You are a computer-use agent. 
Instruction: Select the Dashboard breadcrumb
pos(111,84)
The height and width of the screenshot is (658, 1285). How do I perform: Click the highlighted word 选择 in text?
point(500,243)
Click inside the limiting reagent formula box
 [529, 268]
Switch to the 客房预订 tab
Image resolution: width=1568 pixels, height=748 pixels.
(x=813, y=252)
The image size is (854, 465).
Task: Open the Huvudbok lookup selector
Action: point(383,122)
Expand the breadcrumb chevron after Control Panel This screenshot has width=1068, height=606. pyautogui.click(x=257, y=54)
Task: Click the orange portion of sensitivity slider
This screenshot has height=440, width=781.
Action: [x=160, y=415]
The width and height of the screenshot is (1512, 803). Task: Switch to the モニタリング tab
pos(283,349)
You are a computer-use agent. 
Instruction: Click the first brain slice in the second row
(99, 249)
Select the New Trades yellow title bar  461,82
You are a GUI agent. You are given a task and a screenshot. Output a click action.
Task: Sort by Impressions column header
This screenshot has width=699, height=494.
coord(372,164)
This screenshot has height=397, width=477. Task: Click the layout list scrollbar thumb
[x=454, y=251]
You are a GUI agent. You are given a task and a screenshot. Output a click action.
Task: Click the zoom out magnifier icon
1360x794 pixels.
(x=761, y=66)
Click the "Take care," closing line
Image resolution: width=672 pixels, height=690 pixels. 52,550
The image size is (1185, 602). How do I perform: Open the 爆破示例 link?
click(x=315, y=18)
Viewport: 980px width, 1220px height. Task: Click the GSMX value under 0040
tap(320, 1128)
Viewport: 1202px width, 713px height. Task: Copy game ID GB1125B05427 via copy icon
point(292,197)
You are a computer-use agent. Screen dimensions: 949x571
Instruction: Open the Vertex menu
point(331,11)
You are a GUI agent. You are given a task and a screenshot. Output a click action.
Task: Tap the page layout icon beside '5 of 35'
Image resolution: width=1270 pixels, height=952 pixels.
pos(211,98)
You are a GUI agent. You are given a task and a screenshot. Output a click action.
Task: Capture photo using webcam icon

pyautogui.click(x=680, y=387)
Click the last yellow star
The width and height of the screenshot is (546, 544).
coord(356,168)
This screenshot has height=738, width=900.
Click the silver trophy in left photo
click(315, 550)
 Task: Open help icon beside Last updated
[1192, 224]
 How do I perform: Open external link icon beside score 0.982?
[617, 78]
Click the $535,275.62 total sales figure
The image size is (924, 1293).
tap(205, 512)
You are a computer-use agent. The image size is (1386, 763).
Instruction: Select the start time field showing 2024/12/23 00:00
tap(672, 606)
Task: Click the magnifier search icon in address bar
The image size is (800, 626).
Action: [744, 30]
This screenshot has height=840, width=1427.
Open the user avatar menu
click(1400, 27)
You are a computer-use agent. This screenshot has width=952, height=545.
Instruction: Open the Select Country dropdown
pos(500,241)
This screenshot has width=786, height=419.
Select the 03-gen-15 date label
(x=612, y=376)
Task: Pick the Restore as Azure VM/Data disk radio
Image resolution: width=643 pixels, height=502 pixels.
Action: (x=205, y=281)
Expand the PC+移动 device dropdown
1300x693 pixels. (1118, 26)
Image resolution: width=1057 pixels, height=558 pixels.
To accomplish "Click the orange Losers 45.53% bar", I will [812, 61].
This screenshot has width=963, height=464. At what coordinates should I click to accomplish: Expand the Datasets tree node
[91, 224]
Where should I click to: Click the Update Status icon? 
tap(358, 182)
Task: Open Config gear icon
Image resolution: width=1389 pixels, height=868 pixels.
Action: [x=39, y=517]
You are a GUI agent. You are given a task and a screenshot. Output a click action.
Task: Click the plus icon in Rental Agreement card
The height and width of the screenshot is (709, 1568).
.....
Where the string "magnifier" shows up in the listing above, copy the line that holds it.

▶ **Response to this exercise**
Task: Click the zoom out magnifier icon
Task: Click the magnifier search icon in address bar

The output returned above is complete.